Can you restate the lines of the entries below, word for word, from the first one through the line that includes "Screen dimensions: 719x598"?

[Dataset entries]
◇ ◇ ◇ ◇
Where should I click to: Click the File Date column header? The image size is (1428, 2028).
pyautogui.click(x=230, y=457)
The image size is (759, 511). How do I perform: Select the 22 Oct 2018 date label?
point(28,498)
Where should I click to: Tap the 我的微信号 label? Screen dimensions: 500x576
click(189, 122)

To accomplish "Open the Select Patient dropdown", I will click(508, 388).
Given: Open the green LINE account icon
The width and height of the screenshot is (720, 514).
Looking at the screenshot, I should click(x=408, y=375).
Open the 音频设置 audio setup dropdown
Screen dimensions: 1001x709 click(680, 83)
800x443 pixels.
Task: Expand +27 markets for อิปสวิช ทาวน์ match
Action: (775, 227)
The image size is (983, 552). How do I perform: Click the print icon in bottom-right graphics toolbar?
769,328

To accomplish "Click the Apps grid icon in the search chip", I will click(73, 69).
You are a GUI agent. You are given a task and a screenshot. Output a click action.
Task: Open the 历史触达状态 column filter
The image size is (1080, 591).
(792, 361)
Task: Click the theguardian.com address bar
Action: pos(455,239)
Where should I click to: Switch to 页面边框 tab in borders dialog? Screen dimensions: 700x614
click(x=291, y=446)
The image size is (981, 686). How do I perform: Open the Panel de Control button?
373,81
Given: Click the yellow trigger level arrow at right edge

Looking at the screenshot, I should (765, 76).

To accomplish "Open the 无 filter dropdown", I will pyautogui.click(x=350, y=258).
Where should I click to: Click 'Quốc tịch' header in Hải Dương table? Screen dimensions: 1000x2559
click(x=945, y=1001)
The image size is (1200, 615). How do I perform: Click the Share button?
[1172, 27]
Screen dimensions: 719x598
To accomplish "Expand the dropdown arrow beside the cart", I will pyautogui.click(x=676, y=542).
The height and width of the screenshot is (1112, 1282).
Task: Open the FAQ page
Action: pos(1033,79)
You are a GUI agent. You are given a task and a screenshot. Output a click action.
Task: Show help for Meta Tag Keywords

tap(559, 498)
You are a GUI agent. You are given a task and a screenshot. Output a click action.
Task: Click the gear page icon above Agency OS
◇ ◇ ◇ ◇
__Task result__.
Where should I click to: Click the File Date column header? The image size is (1428, 2028).
pyautogui.click(x=230, y=457)
The image size is (759, 511). How do I perform: Select the 22 Oct 2018 date label?
point(28,498)
Where should I click to: Tap the 我的微信号 label? Screen dimensions: 500x576
click(189, 122)

To accomplish "Open the Select Patient dropdown", I will click(508, 388).
Given: Open the green LINE account icon
The width and height of the screenshot is (720, 514).
Looking at the screenshot, I should click(x=408, y=375).
Open the 音频设置 audio setup dropdown
Screen dimensions: 1001x709 click(680, 83)
800x443 pixels.
Task: Expand +27 markets for อิปสวิช ทาวน์ match
Action: (775, 227)
The image size is (983, 552). How do I perform: Click the print icon in bottom-right graphics toolbar?
769,328

To accomplish "Click the Apps grid icon in the search chip", I will click(73, 69).
You are a GUI agent. You are given a task and a screenshot. Output a click action.
Task: Open the 历史触达状态 column filter
The image size is (1080, 591).
(792, 361)
Task: Click the theguardian.com address bar
Action: pos(455,239)
Where should I click to: Switch to 页面边框 tab in borders dialog? Screen dimensions: 700x614
click(x=291, y=446)
The image size is (981, 686). How do I perform: Open the Panel de Control button?
373,81
Given: Click the yellow trigger level arrow at right edge

Looking at the screenshot, I should (765, 76).

To accomplish "Open the 无 filter dropdown", I will pyautogui.click(x=350, y=258).
Where should I click to: Click 'Quốc tịch' header in Hải Dương table? Screen dimensions: 1000x2559
click(x=945, y=1001)
The image size is (1200, 615). How do I perform: Click the Share button?
[1172, 27]
Screen dimensions: 719x598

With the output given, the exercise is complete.